Par Charles-Louis Detournay le 15 avril 2014                      Lien  
Les deux scénaristes-concepteurs de la nouvelle série « Complots » reviennent sur la création d’un meilleur nouveau sujet du moment : le détournement de grands événements de l’Histoire pour donner crédit aux hypothèses de complots qui y seraient liées.

Comment avez-vous eu l’idée de créer cette série Complots ?

Alcante & Gihef : « "Complots" maintient l'authenticité des dates et événements-clés, mais on affabule sur ce qui se passe en coulisses. »Alcante : À l’origine, lorsqu’on a annoncé la mort de Ben Laden, Gihef a entendu quelques gars commencer à tenir des discussions de comptoir, déclarant tout de go que « si ça se trouve, Ben Laden n’a jamais existé, c’est une invention de la CIA » etc. Cela lui a donné l’idée de partir sur un concept de série qui serait basé là-dessus : remettre les versions « officielles » en cause, et partir sur des théories du complot. Il m’en a parlé, et j’ai eu l’idée de faire tourner cela autour de quelques événements historiques bien connus, puis de tordre un peu la réalité, ou d’extrapoler sur quelques faits connexes. On a développé l’idée à deux, et nous sommes partis sur cette base. Ça fait un petit temps qu’on se connaît : on s’entend bien, et comme nous habitons non loin l’un de l’autre, c’était une bonne occasion pour commencer une collaboration. De mon côté, j’avais justement envie de me lancer dans des coécritures car l’aspect solitaire du métier de scénariste commençait un peu à me peser… Comme ça s’est bien passé, on a du coup poursuivi sur la lancée, et nous lançons ensemble deux autres projets.

Comment identifiez-vous vos qualités respectives ?

Alcante : Comme Gihef a une grande expérience de dessinateur, il voit mieux que moi l’aspect « visuel » de la BD. Il m’a ainsi parfois fait remarquer que certaines planches issues de mon découpage étaient trop denses pour vraiment permettre au dessinateur de les rendre graphiquement impressionnantes, qu’il valait mieux les scinder. Il me donne aussi parfois des avis ou des commentaires sur le type de plans à utiliser. Il a aussi de bons conseils pour le choix des dessinateurs. Par ailleurs, en tant que scénariste, je trouve qu’il est très bon dialoguiste, donc il m’a aussi boosté à ce niveau là.

◆ TÂCHE DEMANDÉE 1
Reproduisez le passage de l'entretien sur Complots, de « Par Charles-Louis Detournay » à « y seraient liées. ».
◆ TÂCHE DEMANDÉE 2
Répondez, s'il vous plaît, aux questions suivantes d'après l'entretien sur Complots :
(a) Quelle annonce est à l'origine de l'idée de la série ?
(b) Lequel des deux scénaristes a une grande expérience de dessinateur ?
(c) À quelle date l'entretien a-t-il été publié ?

◆ DONNÉES FOURNIES

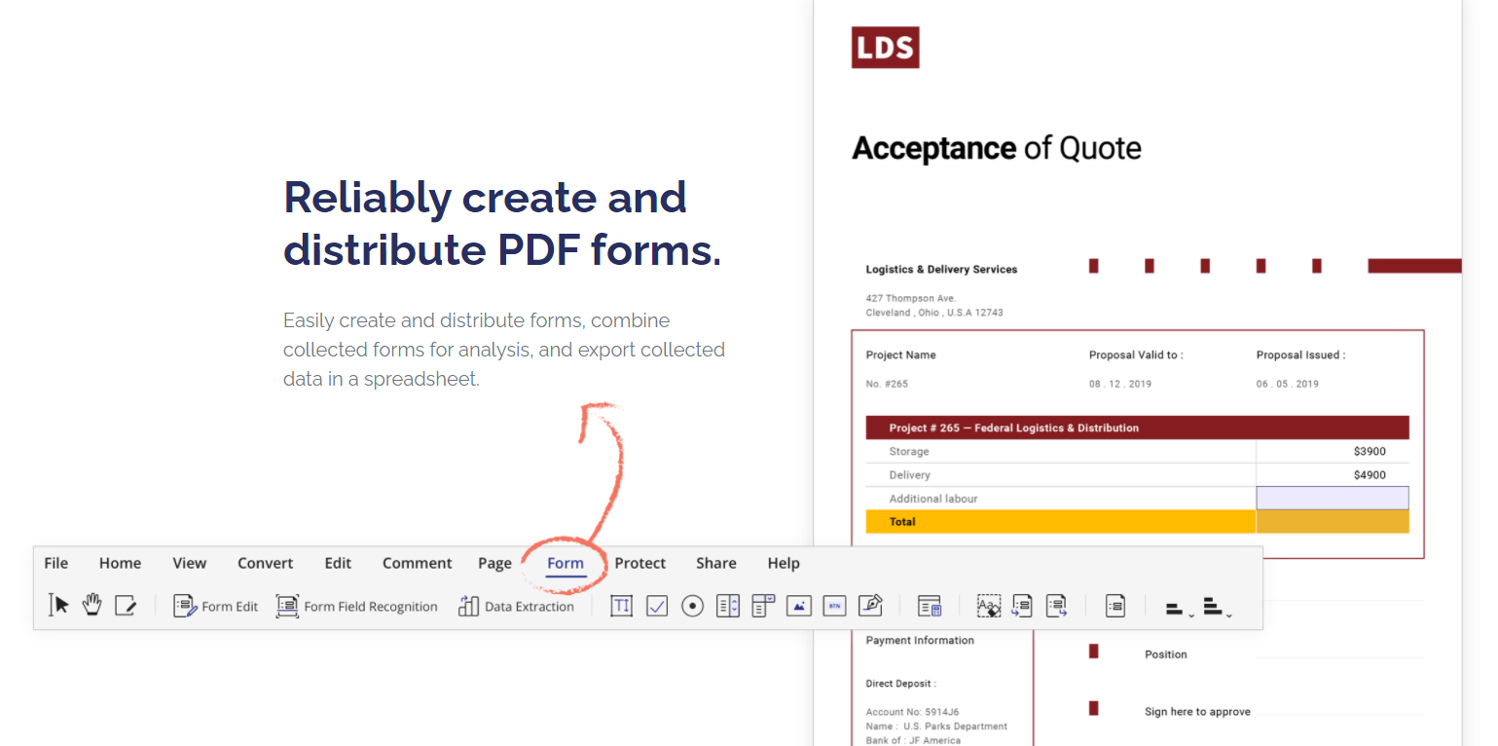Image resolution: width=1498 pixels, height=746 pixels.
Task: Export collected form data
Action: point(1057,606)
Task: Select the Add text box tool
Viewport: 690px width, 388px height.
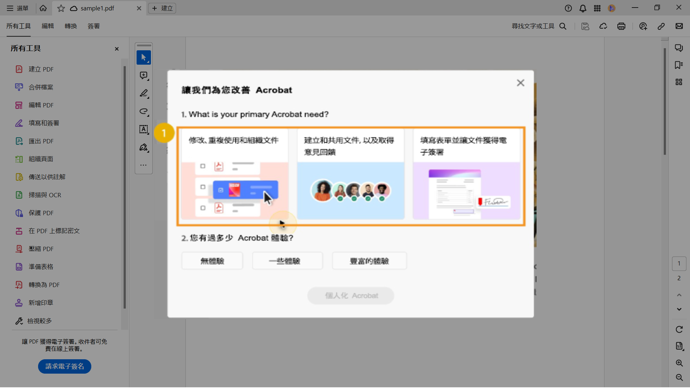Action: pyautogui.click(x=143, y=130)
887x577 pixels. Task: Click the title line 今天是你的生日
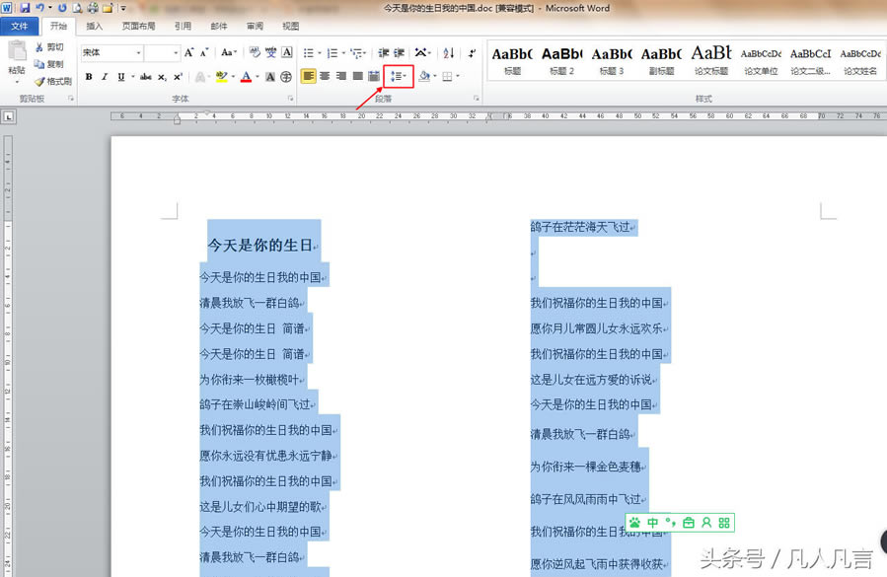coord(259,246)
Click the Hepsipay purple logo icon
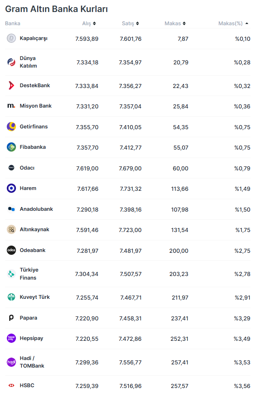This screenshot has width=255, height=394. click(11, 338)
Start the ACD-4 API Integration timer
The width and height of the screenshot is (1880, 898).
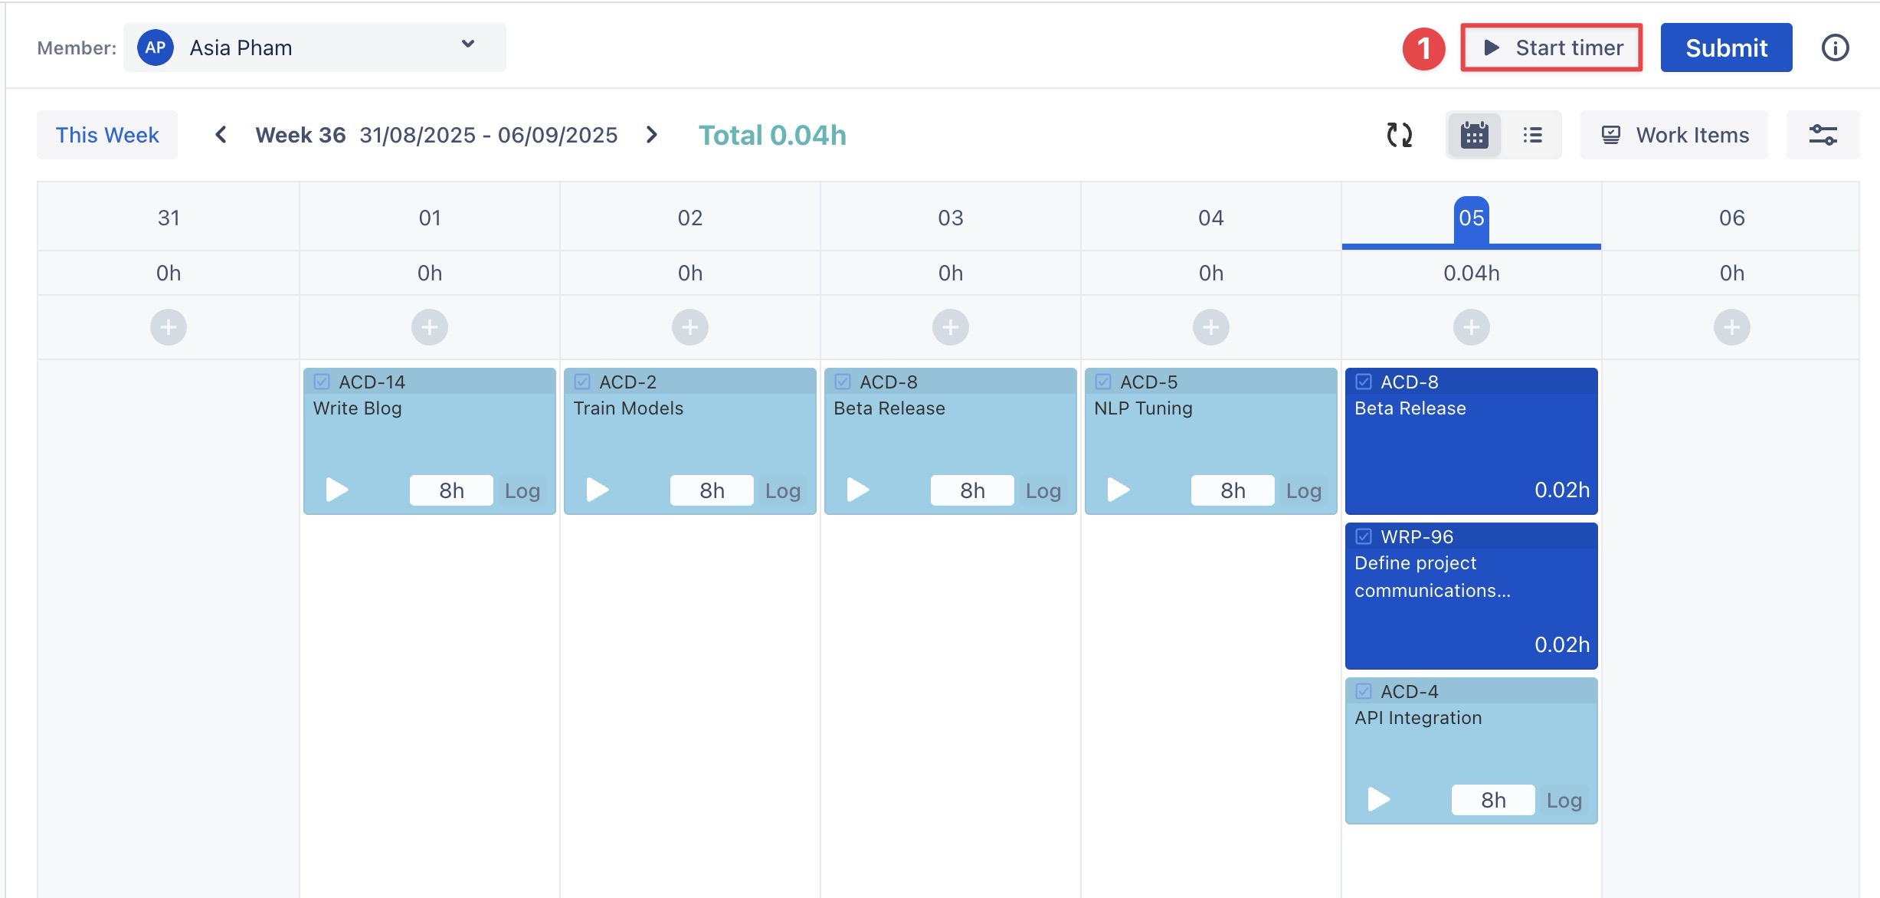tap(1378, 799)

◆ RÉSULTAT ATTENDU 1
Par Charles-Louis Detournay le 15 avril 2014                      Lien  
Les deux scénaristes-concepteurs de la nouvelle série « Complots » reviennent sur la création d’un meilleur nouveau sujet du moment : le détournement de grands événements de l’Histoire pour donner crédit aux hypothèses de complots qui y seraient liées.

◆ RÉSULTAT ATTENDU 2
(a) L'annonce de la mort de Ben Laden.
(b) Gihef.
(c) Le 15 avril 2014.